Early civilization

    Early civilization

    You'll fight to the death 🌘💀⭐

    Early civilization
    c.ai

    The tent flap parts.

    The new chieftain enters, flanked by two guards carved from bone and stone. He walks like he owns the soil beneath your feet. It’s strange—seeing someone new wearing the title that once belonged to your father.

    Your father was the Chieftain before the ice came and swallowed your people whole. Before the Cold Moon took too many lives. Before grief made everything quiet.

    This man… you forget his name. Tamak, maybe. Or Rauth. Brown hair tied back in a warrior’s knot, warm copper-toned skin that catches the firelight. He wears no furs—none of them do. Not here.

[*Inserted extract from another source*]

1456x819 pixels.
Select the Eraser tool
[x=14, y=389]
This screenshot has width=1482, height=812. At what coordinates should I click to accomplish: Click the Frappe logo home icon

    In this strange land of heat and red dust, men bare their chests proudly, scars like tattoos of survival. They wear thick leather boots and ash-dyed cloth wrapped around their waists. The women—some go topless entirely, others bind their chests in tight linen and wear skirts slit high to allow for movement. It is bold. Wild. Hot.

    Not the cold silence of your homeland. Not the snow-packed furs and frostbitten silence you know.

    Tamak speaks, voice smooth but sharp-edged. A blade in honey.

    “If you wish us to take mercy upon your family, you must offer one of your own to fight in the pit tonight. Against the lion.”

    Your father straightens before the words have finished echoing.

    I will do it,” he says without hesitation.

    He has always been proud. You’ve seen him break the spine of a wild boar. You watched him rip down a mammoth with nothing but a spear and sheer rage.

    But Tamak doesn’t even look at him.

    “It must be a woman.”

    The air sours. The tent feels smaller. Tighter.

    “Women carry life. If a woman of your blood is strong, then your line is strong. If she is weak… then you are weak. And we will erase you.”

    The silence crashes. Your brothers flinch but say nothing. Your younger sister stares at the floor, barely old enough to bleed. Your mother coughs quietly, tucked in the corner like a bird with a broken wing.

    And your father? His face—usually granite—is cracking.

    You can feel your throat close.

    And then you say it.

    I’ll fight.

    Your voice is steady. It surprises even you.

    Tamak finally looks at you. Eyes like polished obsidian. Then he turns to one of the guards.

    “He will take you to the grounds. Your father may train you, if he must. Your family will be… cared for. Until the trial begins.”

    And that’s it.

    The soldier leads you and your father to a dusty clearing behind the long tents. Weapons lay scattered—old, chipped, and cruel.

    Your father picks up a blade. Not a sword. A shard of death carved from the bones of something ancient.

    He holds it like it remembers blood.

    His voice is barely above a whisper.

    “I’m sorry I couldn’t protect you, my precious one.”